To do: Output the entries below without any alteration.

────────────────────

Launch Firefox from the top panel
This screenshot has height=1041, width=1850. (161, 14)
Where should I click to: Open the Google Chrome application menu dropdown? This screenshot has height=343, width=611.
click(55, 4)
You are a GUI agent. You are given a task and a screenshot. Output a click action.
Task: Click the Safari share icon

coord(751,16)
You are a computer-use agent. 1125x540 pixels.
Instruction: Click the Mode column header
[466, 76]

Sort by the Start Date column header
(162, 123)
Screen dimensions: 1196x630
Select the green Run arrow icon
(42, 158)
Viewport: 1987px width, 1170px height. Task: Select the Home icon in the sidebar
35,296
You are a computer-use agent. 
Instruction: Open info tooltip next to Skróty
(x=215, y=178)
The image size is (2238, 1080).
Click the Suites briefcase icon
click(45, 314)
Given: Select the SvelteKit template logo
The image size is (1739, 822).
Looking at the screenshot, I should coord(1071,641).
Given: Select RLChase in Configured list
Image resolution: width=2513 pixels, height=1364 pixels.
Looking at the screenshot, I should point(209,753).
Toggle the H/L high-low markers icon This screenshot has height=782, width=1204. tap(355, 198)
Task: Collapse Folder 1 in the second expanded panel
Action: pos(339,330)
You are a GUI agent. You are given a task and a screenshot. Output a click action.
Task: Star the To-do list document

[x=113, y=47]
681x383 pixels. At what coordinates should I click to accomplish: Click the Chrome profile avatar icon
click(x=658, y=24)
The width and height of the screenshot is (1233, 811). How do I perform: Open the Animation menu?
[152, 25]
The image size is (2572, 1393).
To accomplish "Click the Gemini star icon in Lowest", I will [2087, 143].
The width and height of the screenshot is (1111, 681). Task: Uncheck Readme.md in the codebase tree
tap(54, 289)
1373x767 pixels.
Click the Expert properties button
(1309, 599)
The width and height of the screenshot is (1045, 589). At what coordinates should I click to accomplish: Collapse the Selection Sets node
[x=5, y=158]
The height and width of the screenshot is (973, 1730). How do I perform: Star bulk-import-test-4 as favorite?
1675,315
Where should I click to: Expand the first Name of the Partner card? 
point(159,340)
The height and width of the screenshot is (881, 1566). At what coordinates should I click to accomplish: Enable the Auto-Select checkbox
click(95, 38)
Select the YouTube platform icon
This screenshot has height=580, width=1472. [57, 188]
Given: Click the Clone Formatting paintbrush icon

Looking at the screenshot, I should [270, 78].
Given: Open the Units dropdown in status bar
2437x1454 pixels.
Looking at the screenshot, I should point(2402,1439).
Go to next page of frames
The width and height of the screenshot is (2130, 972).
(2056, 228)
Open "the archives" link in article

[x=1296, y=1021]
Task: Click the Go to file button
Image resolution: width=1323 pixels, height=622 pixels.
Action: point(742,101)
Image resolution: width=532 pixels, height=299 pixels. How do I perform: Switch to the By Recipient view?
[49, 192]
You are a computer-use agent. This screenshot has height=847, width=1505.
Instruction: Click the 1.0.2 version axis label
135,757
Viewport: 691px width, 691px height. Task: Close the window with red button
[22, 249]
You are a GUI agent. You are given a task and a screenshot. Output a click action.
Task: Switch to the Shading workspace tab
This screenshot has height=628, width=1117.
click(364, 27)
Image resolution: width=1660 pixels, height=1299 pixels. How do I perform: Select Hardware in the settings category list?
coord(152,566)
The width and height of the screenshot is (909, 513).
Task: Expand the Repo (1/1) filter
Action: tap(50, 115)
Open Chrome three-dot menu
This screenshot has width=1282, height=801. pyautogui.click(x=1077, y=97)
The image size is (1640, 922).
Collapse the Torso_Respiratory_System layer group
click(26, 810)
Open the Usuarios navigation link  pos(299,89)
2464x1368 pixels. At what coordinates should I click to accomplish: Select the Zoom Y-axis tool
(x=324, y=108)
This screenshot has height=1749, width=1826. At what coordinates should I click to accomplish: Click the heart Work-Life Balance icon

────────────────────

Problem solution:
Launch Firefox from the top panel
This screenshot has height=1041, width=1850. (161, 14)
Where should I click to: Open the Google Chrome application menu dropdown? This screenshot has height=343, width=611.
click(55, 4)
You are a GUI agent. You are given a task and a screenshot. Output a click action.
Task: Click the Safari share icon

coord(751,16)
You are a computer-use agent. 1125x540 pixels.
Instruction: Click the Mode column header
[466, 76]

Sort by the Start Date column header
(162, 123)
Screen dimensions: 1196x630
Select the green Run arrow icon
(42, 158)
Viewport: 1987px width, 1170px height. Task: Select the Home icon in the sidebar
35,296
You are a computer-use agent. 
Instruction: Open info tooltip next to Skróty
(x=215, y=178)
The image size is (2238, 1080).
Click the Suites briefcase icon
click(45, 314)
Given: Select the SvelteKit template logo
The image size is (1739, 822).
Looking at the screenshot, I should coord(1071,641).
Given: Select RLChase in Configured list
Image resolution: width=2513 pixels, height=1364 pixels.
Looking at the screenshot, I should point(209,753).
Toggle the H/L high-low markers icon This screenshot has height=782, width=1204. tap(355, 198)
Task: Collapse Folder 1 in the second expanded panel
Action: pos(339,330)
You are a GUI agent. You are given a task and a screenshot. Output a click action.
Task: Star the To-do list document

[x=113, y=47]
681x383 pixels. At what coordinates should I click to accomplish: Click the Chrome profile avatar icon
click(x=658, y=24)
The width and height of the screenshot is (1233, 811). How do I perform: Open the Animation menu?
[152, 25]
The image size is (2572, 1393).
To accomplish "Click the Gemini star icon in Lowest", I will [2087, 143].
The width and height of the screenshot is (1111, 681). Task: Uncheck Readme.md in the codebase tree
tap(54, 289)
1373x767 pixels.
Click the Expert properties button
(1309, 599)
The width and height of the screenshot is (1045, 589). At what coordinates should I click to accomplish: Collapse the Selection Sets node
[x=5, y=158]
The height and width of the screenshot is (973, 1730). How do I perform: Star bulk-import-test-4 as favorite?
1675,315
Where should I click to: Expand the first Name of the Partner card? 
point(159,340)
The height and width of the screenshot is (881, 1566). At what coordinates should I click to accomplish: Enable the Auto-Select checkbox
click(95, 38)
Select the YouTube platform icon
This screenshot has height=580, width=1472. [57, 188]
Given: Click the Clone Formatting paintbrush icon

Looking at the screenshot, I should [270, 78].
Given: Open the Units dropdown in status bar
2437x1454 pixels.
Looking at the screenshot, I should point(2402,1439).
Go to next page of frames
The width and height of the screenshot is (2130, 972).
(2056, 228)
Open "the archives" link in article

[x=1296, y=1021]
Task: Click the Go to file button
Image resolution: width=1323 pixels, height=622 pixels.
Action: point(742,101)
Image resolution: width=532 pixels, height=299 pixels. How do I perform: Switch to the By Recipient view?
[49, 192]
You are a computer-use agent. This screenshot has height=847, width=1505.
Instruction: Click the 1.0.2 version axis label
135,757
Viewport: 691px width, 691px height. Task: Close the window with red button
[22, 249]
You are a GUI agent. You are given a task and a screenshot. Output a click action.
Task: Switch to the Shading workspace tab
This screenshot has height=628, width=1117.
click(364, 27)
Image resolution: width=1660 pixels, height=1299 pixels. How do I perform: Select Hardware in the settings category list?
coord(152,566)
The width and height of the screenshot is (909, 513).
Task: Expand the Repo (1/1) filter
Action: tap(50, 115)
Open Chrome three-dot menu
This screenshot has width=1282, height=801. pyautogui.click(x=1077, y=97)
The image size is (1640, 922).
Collapse the Torso_Respiratory_System layer group
click(26, 810)
Open the Usuarios navigation link  pos(299,89)
2464x1368 pixels. At what coordinates should I click to accomplish: Select the Zoom Y-axis tool
(x=324, y=108)
This screenshot has height=1749, width=1826. At what coordinates should I click to accomplish: Click the heart Work-Life Balance icon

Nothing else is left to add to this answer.